Although the mechanism-based model did not beat the best machine learning models as quantified by the R², it brings the important benefit of easy interpretation as it explicitly accounts for underlying biological mechanisms, entities not typically found in machine learning approaches²⁶. Having a mechanism-based model provides guidance for further experiments and analyses that are not directly possible by interpreting the results from a machine learning approach. These studies include, for example, identifying optimal treatment protocols and experimental designs. It is possible that improved predictive accuracy could be achieved using more advanced techniques like feature selection, dimension reduction, or hyperparameter tuning to further enhance the model performance.

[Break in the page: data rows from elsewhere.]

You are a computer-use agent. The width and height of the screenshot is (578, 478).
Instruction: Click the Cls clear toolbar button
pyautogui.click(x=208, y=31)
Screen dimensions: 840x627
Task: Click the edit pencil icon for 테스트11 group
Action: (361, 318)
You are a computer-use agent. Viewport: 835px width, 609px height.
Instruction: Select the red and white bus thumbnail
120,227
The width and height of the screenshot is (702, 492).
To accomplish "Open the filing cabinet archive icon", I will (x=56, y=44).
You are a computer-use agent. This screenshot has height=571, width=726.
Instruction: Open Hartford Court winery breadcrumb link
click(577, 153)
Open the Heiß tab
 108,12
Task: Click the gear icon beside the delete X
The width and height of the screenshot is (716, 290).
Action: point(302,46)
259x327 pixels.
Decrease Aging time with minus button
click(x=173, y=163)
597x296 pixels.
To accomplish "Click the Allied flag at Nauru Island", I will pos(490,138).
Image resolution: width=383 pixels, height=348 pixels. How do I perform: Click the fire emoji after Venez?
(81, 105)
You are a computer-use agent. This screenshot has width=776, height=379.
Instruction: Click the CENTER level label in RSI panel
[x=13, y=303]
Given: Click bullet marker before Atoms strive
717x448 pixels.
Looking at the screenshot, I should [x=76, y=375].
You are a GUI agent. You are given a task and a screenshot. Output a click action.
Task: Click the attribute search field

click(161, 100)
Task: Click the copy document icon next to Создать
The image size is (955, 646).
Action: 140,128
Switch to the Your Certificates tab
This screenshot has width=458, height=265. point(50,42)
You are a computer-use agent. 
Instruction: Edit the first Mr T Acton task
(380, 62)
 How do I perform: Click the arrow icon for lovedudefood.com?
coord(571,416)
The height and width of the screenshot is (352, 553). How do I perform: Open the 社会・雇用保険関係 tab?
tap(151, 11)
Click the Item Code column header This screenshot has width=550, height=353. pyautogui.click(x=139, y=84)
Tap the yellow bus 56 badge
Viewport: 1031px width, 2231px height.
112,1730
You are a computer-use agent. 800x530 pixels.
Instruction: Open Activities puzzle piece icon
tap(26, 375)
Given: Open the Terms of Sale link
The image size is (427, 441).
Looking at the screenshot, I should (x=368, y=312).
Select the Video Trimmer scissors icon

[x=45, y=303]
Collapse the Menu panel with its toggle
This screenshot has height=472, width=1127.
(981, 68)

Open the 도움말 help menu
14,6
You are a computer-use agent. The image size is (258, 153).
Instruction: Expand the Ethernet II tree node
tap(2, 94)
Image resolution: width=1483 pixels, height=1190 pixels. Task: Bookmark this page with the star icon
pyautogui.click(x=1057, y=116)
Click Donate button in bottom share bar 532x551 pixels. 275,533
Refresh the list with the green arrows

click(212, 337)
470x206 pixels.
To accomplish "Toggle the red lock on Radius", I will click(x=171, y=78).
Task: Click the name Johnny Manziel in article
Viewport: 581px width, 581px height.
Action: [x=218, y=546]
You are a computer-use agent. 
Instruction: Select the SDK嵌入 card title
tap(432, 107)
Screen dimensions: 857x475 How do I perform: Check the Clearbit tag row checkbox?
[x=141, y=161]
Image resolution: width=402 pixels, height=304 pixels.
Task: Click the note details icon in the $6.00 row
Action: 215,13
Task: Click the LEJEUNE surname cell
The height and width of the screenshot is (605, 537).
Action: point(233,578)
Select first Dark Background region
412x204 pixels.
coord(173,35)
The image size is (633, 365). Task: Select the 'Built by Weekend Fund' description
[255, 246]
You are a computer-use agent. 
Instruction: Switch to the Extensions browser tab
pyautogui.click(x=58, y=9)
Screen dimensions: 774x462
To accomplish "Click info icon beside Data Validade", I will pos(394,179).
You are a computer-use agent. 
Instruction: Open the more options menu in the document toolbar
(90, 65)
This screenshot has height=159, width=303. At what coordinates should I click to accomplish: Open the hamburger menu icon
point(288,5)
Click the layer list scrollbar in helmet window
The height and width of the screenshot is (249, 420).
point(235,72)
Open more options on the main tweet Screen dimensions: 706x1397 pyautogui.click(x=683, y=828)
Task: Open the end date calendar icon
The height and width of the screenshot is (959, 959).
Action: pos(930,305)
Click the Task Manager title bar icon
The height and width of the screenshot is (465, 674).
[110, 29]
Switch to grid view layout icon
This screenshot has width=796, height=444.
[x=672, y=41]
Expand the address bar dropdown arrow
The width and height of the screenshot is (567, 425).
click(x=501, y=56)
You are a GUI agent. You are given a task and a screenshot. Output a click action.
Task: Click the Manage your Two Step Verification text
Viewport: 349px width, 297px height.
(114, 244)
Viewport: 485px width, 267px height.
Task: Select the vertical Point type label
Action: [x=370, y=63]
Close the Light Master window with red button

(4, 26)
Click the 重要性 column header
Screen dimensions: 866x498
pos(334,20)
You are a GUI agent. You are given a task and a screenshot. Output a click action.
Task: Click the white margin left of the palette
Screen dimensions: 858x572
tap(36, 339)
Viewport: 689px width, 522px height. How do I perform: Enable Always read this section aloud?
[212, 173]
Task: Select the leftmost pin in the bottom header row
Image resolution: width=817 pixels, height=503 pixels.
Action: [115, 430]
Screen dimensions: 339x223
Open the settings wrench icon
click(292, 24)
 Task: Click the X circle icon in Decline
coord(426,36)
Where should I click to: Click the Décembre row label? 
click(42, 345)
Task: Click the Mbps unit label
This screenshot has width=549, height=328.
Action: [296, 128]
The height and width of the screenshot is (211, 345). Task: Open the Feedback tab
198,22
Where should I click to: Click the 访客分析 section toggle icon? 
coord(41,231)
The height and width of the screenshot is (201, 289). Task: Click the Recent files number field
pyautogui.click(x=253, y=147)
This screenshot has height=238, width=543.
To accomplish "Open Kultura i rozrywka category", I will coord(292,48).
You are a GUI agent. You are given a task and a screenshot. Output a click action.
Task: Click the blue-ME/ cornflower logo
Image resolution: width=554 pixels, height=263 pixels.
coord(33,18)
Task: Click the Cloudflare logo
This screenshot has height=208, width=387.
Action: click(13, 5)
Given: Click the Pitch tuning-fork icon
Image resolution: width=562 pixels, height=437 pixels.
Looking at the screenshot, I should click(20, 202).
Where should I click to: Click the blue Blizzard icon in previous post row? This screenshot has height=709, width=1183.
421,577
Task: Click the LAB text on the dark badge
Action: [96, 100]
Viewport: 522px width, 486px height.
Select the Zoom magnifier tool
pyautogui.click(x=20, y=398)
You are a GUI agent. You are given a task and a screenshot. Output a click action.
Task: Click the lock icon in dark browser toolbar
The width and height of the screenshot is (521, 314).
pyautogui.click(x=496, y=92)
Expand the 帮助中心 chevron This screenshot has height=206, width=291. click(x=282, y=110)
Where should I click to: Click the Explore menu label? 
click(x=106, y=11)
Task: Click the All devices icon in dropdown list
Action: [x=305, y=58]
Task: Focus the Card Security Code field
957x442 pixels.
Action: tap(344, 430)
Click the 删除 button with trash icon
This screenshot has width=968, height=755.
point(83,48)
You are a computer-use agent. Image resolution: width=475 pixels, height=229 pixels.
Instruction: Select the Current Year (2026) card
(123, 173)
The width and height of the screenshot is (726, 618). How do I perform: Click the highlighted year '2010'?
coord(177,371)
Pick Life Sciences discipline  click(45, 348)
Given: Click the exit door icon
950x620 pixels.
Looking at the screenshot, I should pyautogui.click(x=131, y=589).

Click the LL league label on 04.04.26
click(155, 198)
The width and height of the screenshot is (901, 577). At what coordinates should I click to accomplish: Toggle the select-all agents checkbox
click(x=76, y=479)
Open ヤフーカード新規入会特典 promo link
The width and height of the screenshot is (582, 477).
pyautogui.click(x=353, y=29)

There are several opportunities to extend the results presented in this effort. As in our previous study²⁶, we assume that the effect on glucose availability, as a result of both cell consumption and inhibition on glucose uptake, was entirely reflected by the time-resolved tumor cell number, through either growth or death. This could be an oversimplification, considering the complexity of the phenomenon. Therefore, we compared confluence time courses of tumor cells supplied with the highest glucose concentration and treated with Cytochalasin B, against tumor cells supplied with different glucose concentrations and no Cytochalasin B, to estimate the accessible glucose level in the treated cells. A high CCC suggested the glucose level in the treated cells was close to the glucose level in the cells supplied with a different glucose level but no treatment. While this comparison provides an indirect measurement of the glucose available in the treated cells, future studies should seek a direct measurement of the nutrient dynamics. In particular, we did not explicitly model the effect of Cytochalasin B as an inhibitor of actin polymerization⁵², but only as an inhibitor of glucose uptake. We simplified our model to be a function of accessible glucose level, driven by metabolism, where the effect of actin polymerization was implicitly captures as “glucose depletion”. This could be an oversimplification resulting in an overestimation of the effect of glucose metabolism and would require further studies to separate the effect of Cytochalasin B’s dual role. Additionally, we only tested two doses of Cytochalasin B and would require additional measurements to confirm a relationship between the inhibition constant and the dose. Knowing such a relationship would enable the model to perform predictions at doses not yet tested. Another area for improvement would be to employ time-resolved, non-invasive imaging to track the nutrient level in the cells; we have attempted to develop such a technique based on FRET reporters transfected into the MDA-MB-231 cell line⁵³, but it only provides a relative measure of glucose and lactate concentrations. The absolute measurement of the dynamics of lactate concentration would also allow us to include more details in tumor cell metabolism in the model.

Conclusion

We have developed a mechanism-based model that predicts how glucose accessibility influences tumor cell growth by accounting for the effect of metabolism-directed therapy. The model was calibrated and validated in a triple-negative breast cancer cell line. We were able to quantify the dose-dependent inhibition constant and confirm that the dependence of the bystander effect death rate on the initial glucose level was highly correlated to the accessible glucose level. This mechanism-based model presents predictive capability comparable to complicated machine learning models, but is much easier to interpret and provides the opportunity to directly guide further experiments and analysis in a way not possible with a machine learning approach.